Figure 1. Generation of Cdkal1-knockout mice.

A: Integration site of the trap vector. Filled boxes represent exons 3 and 4 of the Cdkal1 gene. The trap vector was inserted 66-bp downstream from exon 3. The trap vector pU17 contains an intron and a splice acceptor (SA) sequence from the mouse En-2 gene, the ßgeo gene, and polyadenylation signal (pA). A lox71 site is located within the intron sequences, and loxP, lox2272, and lox511 sites are located downstream of the ßgeo, pA, and pSP73 vector sequences, respectively. The arrows indicate the primers used for genotyping. The primer sequences were: (A) CGAAGGCGGAATACCCAAA, (B) TCATATCCGTTCCCCTAATTCCC, and (C) GTCCCCCTTCCTATGTAACCCAC. B: Relative mRNA expression of Cdkal1 in a series of tissues/organs from C57BL/6 mice. Total RNA was isolated from various tissues of mice, treated with DNase, and then reverse-transcribed using ReverTra Ace (Toyobo, Osaka, Japan) and random primers.
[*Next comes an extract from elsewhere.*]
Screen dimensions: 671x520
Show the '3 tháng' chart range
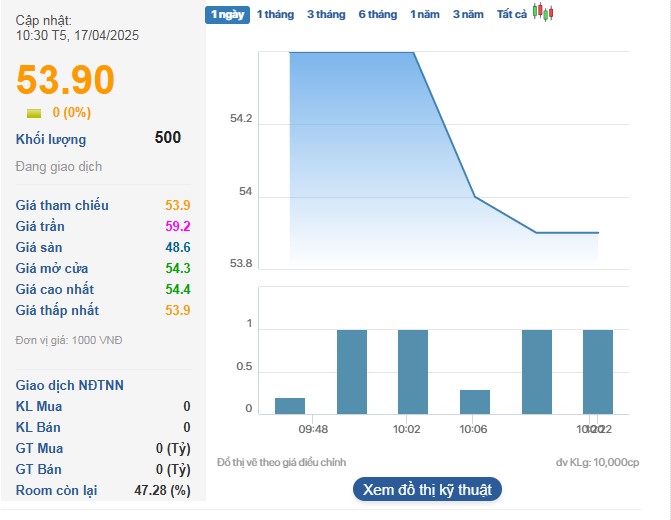[x=325, y=14]
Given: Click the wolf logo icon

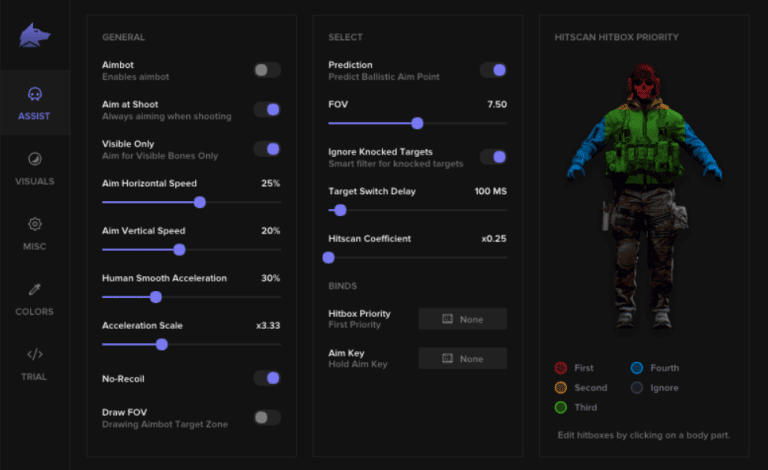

PCR was performed using a primer pair to specifically amplify part of the mouse Cdkal1 gene (1090 bp in size), from exon 3 to 12∶5′-CGAAGGCGGAATACCCAAA-3′ and 5′-CAGCAGGAGTTCCGGGTCTT-3′. Quantitative reverse-transcription (RT) PCR was performed using a Cdkal1-specific primer and probe (Mm00507443_m1) (Applied Biosystems, Foster City, CA, USA). The values were arbitrary units after normalization with actin, beta (Actb). C: RT-PCR analysis of selected tissues of Cdkal1 ^+/+and Cdkal1 ^−/− mice (upper panel). Gapdh mRNA was used as a positive control. PCR analysis for genotyping (lower panel). DNA fragments from the wild-type (299 bp) and target (239 bp) alleles were amplified using primer pairs A/B and A/C, respectively.